Now the easy part, get your two handed grip and take 10 more shots but this part is pretty redundant. The whole point of the exercise is to get your focus on the front sight while your trigger finger squeezes the trigger without disturbing your sight alignment no matter which hand or hands you are using. If you can do that you can do it standing on one leg leaning over a table shooting through a door at an oblique angle or hanging by your knees from a trapeze bar. You will not know what position you will be in when you have to shoot but sight picture and consistent trigger pull will increase your chances of hitting what you want shot. Using both eyes will aid in your sight picture.

Has anybody showed you how to find your natural point of aim. Get in your natural shooting stance, close your eyes and raise your arm out to the shooting position. When you have your arm extended move it to the left and to the right and feel the tension in your back and chest, when you center your arm in a neutral position you have your natural point of aim, Open your eyes and look at where your gun is pointing. If you are off the target move your rear foot to correct your position not your arm and not your waist. Drop your gun to ready position, (45 degrees), close your eyes and raise your arm. Look, are you now pointed at the target. If you are not adjust by shifting your whole body by moving your rear foot again. Once you find your natural point of aim remember it.

Not last but I will end this little book for now by telling you what you already know.
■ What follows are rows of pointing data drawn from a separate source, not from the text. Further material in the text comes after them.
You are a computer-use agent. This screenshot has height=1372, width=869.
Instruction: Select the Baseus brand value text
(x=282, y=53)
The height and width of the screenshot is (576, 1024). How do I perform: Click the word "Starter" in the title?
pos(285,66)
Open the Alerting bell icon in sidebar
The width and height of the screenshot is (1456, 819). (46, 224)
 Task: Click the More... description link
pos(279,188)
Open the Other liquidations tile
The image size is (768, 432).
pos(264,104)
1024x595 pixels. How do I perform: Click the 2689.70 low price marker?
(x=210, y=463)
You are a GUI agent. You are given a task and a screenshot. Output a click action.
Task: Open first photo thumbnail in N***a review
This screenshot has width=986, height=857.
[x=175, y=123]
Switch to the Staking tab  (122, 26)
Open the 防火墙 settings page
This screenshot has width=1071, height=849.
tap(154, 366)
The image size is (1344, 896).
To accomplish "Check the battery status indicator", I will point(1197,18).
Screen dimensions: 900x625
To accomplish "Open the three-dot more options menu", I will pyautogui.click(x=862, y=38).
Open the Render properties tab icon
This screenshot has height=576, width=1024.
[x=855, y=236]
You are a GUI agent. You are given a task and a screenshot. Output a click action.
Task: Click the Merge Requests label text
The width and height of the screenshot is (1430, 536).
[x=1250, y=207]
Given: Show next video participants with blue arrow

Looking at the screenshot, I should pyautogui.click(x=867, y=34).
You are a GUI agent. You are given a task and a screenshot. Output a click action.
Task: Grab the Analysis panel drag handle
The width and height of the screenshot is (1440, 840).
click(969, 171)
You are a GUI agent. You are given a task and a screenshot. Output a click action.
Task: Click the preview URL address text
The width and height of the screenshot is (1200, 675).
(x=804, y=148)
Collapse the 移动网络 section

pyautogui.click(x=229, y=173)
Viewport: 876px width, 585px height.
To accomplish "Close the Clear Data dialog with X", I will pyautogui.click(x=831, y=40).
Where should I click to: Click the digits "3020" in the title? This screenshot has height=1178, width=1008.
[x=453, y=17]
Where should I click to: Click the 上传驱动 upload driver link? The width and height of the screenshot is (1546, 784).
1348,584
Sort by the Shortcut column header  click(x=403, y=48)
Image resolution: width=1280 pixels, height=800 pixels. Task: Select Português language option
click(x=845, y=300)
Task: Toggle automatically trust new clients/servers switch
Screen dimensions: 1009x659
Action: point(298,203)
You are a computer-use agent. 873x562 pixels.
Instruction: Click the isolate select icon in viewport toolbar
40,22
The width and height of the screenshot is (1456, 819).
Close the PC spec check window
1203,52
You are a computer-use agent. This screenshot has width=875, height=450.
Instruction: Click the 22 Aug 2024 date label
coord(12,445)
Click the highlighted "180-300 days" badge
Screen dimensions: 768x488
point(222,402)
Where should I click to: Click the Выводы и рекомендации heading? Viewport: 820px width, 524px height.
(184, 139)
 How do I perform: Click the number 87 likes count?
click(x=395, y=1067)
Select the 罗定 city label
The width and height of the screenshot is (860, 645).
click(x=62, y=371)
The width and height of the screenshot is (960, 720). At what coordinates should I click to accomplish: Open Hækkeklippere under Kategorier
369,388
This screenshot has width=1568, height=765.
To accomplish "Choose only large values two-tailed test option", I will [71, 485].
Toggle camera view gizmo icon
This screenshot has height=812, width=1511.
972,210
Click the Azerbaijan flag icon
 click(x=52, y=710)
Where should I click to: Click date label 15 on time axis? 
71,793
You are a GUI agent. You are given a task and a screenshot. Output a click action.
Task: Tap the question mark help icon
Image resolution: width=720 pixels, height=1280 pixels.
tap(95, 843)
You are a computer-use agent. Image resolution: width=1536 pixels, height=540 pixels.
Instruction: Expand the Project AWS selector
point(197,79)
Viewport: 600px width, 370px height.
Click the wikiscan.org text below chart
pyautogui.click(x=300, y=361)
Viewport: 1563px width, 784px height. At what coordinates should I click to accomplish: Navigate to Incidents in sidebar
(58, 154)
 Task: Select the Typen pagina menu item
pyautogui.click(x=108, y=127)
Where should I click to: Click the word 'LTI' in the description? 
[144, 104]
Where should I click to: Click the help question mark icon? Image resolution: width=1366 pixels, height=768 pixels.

When you get your natural point of aim down, your eyeballs focused on the front sight, your trigger under control try and spend more time on the slow fire target and not the close up time and rapid fire drills. They are good for your ego but don't teach you how to shoot. Matches are won and lost during the slow fire portion and the concentration you learn practicing way out there may bruise your ego but will do wonders for burning the basics into your mind and muscles.

Any gun, any caliber, you master this and concentrate on every shot you will stop shooting low, high left or right. You will also find your groups getting tighter then they have been.
 

·
Registered
Joined
·
4 Posts
Discussion Starter #13
Thanks Old Grump! I tried the natural aim drill and found I was always low. I have to get to the range but it looks like my right wrist, right-handed, was set down. I think it's from push/pull drills I have heard about in the past; where the shooter pushes with the right hand and pulls with the left to get an even grip.
 

·
Registered
Joined
·
1,650 Posts
Shooting a rifle and a pistol just ain't the same. I am very good with a rifle, but just really got into shooting a pistol a couple years ago. When I first started, I wished shooting low was my only problem, I was shooting all over the place. It took me several months to learn to concentrate on that front sight and just let the target be a blur. I'm very good at instinct shooting with a rifle and have always concentrated on the target. When I was finally able to forget what I knew about shooting a rifle, and started practicing what I was suppose to do with a pistol, I've finally gotten pretty darn accurate out to about 50 yards. That's also after about 4,000 round, however, I consider the first 1,000 wasted on my being hardheaded and thinking I was still shooting a rifle.

You mention using a G-27, that baby Glock may be part of your problem. My wife's is a G-27 and while it's pretty accurate, it's very hard for me to shoot with that small grip. I have a very large hand, XL gloves are too small, and while my G-20SF feels fine, that baby Glock takes some getting used to.

Also, dry fire practice, dry fire practice, and when done, dry fire some more. For the 4K+ rounds of ammo I've put down the barrels, I've probably dry fired 50 thousand. Concentrate on the front sight when squeezing the trigger the whole time. See if you can keep it from twitching when the trigger breaks. I don't think you can but you can make sure it's still on target the whole time.

One thing I learned that helped bunches also, don't move your hands to align sights when shooting, reposition pistol in your grip until the sights are aligned with your hands in their normal position aimed at the target.